Green Wood Coalition will join communities across Canada to shine a light on the growing opioid crisis by hosting a variety of educational and commemorative events on Saturday, Aug. 31, as part of International Overdose Awareness Day.
This year’s event will have a slightly different focus than last year’s, says Nicole Whitmore, Green Wood Coalition Outreach Worker, by placing a greater emphasis on raising awareness among the entire community — not just those who have been touched by addiction issues.
“We organized the 2018 event literally days after a friend had lost her 21-year-old son to an opioid overdose,” Whitmore explains. “We were very focused on encouraging others who had lost loved ones to come out of hiding and feel supported.”
But this year it’s time, past time, she says, for everyone to become educated about the crisis in our midst by learning about the causes of opioid use, the resources available in Northumberland County and the role each individual can play in lessening the suffering around us.
“Educate yourself about opioids. Educate yourself about addiction. Educate yourself about the wait times for help in this community. Educate yourself about what resources we have here.”
Overall overdose numbers are difficult to access, but the Cobourg Police Service, alone, recorded 59 overdose calls in 2018, six of which resulted in deaths. From January to June 2019, it answered 30 calls. The numbers do not include hospital or EMS responses. In Peterborough, which has the fourth highest overdose death rate in Ontario, police have recorded 22 deaths this year.
“I hear people ask all the time, ‘why don’t they just get help?’, but there’s more to it than that,” Whitmore says.
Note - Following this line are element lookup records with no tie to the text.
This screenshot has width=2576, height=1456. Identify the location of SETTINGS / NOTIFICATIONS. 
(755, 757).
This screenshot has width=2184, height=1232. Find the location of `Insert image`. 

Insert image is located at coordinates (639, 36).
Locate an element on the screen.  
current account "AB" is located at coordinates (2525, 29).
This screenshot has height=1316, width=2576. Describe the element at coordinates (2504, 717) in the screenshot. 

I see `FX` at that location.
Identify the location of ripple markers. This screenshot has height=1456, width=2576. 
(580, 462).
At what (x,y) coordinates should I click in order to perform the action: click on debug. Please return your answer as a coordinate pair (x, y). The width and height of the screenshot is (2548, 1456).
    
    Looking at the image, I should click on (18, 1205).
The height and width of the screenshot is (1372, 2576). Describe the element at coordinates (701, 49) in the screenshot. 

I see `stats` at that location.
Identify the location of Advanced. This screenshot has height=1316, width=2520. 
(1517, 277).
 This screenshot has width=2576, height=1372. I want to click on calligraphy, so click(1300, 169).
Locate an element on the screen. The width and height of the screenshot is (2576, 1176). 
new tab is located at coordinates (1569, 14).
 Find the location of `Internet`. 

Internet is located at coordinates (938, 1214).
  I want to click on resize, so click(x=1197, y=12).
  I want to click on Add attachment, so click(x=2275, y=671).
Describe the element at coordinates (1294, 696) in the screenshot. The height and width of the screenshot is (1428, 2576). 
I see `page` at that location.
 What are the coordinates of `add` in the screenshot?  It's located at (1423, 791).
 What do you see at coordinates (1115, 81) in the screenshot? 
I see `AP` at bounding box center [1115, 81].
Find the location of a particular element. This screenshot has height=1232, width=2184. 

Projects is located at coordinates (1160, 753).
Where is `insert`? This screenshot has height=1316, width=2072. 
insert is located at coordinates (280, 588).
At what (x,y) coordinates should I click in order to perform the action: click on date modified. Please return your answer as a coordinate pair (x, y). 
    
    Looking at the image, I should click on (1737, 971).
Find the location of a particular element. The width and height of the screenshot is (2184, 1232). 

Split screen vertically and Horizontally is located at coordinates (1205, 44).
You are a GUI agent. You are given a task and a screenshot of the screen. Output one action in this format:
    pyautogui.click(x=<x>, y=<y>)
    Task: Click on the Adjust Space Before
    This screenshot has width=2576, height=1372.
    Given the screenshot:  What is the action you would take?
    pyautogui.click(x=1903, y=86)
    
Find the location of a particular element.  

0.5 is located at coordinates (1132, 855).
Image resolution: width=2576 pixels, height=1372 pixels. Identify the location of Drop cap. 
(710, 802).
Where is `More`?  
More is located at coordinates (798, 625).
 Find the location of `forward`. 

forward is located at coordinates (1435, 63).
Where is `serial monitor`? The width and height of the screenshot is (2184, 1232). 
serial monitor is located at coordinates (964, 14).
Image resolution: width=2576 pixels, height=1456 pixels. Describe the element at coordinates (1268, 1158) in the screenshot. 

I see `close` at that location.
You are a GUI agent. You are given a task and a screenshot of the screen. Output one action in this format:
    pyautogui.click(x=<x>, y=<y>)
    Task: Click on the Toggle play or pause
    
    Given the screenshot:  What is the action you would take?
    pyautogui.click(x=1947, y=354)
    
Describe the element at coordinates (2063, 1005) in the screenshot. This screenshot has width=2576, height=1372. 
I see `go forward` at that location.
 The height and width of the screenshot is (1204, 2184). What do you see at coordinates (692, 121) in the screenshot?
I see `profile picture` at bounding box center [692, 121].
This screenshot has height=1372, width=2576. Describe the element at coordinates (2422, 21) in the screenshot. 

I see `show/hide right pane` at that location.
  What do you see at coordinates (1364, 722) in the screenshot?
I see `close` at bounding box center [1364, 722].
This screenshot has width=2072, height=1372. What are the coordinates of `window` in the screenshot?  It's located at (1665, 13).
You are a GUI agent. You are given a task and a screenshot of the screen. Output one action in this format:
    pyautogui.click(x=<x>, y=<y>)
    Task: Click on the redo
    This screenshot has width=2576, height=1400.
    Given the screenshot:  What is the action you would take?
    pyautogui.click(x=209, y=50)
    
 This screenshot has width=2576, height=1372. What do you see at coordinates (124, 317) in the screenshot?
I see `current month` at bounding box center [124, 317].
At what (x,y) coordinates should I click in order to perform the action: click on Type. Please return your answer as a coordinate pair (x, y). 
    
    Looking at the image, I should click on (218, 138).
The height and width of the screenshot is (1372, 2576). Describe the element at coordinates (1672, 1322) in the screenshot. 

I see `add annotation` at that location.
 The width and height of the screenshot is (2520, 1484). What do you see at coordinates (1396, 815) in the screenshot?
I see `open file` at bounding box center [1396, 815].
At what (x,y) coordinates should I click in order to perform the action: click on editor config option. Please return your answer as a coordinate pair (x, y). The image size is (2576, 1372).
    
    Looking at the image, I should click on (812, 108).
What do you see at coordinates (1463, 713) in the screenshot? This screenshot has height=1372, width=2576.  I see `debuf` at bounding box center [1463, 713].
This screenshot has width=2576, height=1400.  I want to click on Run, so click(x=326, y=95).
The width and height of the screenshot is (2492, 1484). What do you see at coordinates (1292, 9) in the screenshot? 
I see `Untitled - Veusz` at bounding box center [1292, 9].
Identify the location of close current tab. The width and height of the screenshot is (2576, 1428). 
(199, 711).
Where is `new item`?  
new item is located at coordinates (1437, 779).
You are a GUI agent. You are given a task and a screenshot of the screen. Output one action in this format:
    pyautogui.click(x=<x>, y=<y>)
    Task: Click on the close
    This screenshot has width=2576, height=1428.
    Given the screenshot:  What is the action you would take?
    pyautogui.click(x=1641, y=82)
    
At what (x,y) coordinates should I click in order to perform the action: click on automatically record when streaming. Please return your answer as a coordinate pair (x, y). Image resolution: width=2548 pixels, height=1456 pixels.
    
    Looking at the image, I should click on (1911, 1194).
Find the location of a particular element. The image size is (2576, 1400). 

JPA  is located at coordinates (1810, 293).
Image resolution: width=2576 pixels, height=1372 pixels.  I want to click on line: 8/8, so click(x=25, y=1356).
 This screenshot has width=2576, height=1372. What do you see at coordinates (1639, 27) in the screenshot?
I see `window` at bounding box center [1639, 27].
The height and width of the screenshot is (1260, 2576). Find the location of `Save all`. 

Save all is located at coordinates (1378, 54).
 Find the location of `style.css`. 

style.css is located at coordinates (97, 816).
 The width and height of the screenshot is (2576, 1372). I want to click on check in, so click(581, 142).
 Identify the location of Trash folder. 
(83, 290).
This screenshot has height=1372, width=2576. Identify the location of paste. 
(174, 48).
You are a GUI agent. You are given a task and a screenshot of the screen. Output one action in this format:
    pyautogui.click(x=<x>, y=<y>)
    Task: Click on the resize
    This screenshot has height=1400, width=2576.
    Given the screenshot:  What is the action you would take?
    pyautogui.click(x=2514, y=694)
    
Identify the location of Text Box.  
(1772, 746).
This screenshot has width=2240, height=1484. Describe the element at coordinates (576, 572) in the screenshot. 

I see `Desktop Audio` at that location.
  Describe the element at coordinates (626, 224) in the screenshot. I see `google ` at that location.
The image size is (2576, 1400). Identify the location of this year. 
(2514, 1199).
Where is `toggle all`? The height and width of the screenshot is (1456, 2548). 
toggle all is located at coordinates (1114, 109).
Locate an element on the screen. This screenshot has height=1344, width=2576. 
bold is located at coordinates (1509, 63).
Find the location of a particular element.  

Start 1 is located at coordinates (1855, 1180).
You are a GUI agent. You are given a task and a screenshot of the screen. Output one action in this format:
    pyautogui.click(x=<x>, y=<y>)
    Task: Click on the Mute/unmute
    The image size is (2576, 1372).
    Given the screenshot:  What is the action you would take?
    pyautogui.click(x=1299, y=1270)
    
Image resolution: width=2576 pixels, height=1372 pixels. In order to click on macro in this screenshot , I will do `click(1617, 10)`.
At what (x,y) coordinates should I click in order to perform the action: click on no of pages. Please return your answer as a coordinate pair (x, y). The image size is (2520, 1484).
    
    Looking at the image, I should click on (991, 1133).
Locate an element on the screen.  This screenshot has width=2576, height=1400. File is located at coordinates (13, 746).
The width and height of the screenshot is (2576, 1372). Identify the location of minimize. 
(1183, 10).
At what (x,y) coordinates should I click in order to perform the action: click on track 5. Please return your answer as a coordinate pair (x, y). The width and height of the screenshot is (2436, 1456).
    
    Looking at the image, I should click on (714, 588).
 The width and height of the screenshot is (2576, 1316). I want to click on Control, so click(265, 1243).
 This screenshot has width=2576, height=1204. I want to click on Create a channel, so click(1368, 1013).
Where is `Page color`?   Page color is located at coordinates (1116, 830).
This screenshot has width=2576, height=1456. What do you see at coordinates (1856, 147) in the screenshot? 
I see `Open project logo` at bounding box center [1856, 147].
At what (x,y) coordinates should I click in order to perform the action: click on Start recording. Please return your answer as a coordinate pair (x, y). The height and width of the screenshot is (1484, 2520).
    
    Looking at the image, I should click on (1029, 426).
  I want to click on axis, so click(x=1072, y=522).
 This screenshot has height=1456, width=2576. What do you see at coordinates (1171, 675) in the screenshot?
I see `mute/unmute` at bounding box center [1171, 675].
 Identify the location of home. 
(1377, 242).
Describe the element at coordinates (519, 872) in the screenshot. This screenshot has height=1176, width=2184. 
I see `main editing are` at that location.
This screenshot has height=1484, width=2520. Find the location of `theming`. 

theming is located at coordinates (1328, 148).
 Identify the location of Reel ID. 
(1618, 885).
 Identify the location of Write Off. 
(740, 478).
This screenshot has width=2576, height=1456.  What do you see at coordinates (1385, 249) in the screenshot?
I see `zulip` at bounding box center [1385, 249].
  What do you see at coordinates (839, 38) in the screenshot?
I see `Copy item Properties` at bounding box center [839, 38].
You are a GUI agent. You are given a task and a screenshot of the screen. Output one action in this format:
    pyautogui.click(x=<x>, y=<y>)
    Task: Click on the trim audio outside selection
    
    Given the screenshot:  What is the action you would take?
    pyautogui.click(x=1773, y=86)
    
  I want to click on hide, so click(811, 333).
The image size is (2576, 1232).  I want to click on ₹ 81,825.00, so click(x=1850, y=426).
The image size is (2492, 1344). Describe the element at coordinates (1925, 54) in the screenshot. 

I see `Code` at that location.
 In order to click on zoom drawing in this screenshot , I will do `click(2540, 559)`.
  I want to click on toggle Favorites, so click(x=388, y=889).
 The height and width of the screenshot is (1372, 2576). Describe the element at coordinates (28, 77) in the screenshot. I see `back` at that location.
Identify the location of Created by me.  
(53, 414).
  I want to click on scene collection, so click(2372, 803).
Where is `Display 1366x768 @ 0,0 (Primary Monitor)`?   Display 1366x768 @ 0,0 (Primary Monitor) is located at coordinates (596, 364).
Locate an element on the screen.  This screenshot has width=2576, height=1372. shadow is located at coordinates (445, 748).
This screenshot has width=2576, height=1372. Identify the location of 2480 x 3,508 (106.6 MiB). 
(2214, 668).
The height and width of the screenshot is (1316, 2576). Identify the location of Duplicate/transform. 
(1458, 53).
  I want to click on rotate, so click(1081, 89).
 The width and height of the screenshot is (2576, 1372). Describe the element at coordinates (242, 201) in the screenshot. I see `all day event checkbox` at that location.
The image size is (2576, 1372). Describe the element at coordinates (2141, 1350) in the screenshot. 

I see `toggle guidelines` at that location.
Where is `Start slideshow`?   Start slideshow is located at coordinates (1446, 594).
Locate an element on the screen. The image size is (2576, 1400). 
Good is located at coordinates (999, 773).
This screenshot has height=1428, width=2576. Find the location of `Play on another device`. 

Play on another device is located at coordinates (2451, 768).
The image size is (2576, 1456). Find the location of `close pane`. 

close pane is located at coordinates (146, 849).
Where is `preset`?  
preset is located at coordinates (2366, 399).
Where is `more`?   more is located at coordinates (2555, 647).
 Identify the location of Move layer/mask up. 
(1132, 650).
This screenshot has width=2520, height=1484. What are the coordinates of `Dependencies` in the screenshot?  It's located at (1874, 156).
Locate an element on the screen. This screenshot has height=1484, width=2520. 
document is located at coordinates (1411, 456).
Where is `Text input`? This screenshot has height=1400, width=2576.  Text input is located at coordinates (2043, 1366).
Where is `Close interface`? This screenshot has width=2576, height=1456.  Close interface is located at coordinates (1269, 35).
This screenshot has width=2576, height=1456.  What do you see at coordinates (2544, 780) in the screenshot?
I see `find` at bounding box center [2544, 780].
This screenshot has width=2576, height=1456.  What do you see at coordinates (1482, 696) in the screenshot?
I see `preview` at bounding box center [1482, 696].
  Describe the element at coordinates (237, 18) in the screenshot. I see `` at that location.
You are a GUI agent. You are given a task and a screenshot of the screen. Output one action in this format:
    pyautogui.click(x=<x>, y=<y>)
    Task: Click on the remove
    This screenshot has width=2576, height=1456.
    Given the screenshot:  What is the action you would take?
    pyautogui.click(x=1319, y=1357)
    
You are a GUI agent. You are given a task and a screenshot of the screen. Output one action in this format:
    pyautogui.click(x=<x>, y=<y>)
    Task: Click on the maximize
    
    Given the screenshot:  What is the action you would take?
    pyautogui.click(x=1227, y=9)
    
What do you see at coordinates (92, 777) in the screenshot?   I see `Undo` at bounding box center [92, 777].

The first part of getting help is not being shunned when you ask for it. And receiving services is not as easy as just saying, ‘I need help.’ It takes time. It takes relationships built on trust for people to break their silence. It takes the compassion of an entire community to solve this problem.”
She hopes the event will start to unravel the complexity of substance use and bring a sense of “humanness” to the crisis.
The event runs from 8:00 a.m. – 1:00 p.m., Saturday, Aug. 31, at Green Wood Coalition’s booth at the Cobourg Farmer’s Market. Naloxone kits and training, information on addiction services in our area and art supplies to make Flags of Hope in memory of those lost will be available.
New this year will be “Sidewalk Talk Cobourg,” allowing people to pull up chairs and talk, face-to-face, about these issues.
Those interested should also mark Saturday, Sept. 14th, when the Haliburton Kawartha Lakes Northumberland Drug Strategy will host the filming of an interactive public art installation called the Cobourg Unity Project, highlighting the relationship between opioid use, social isolation and the role a compassionate community can play in countering these issues.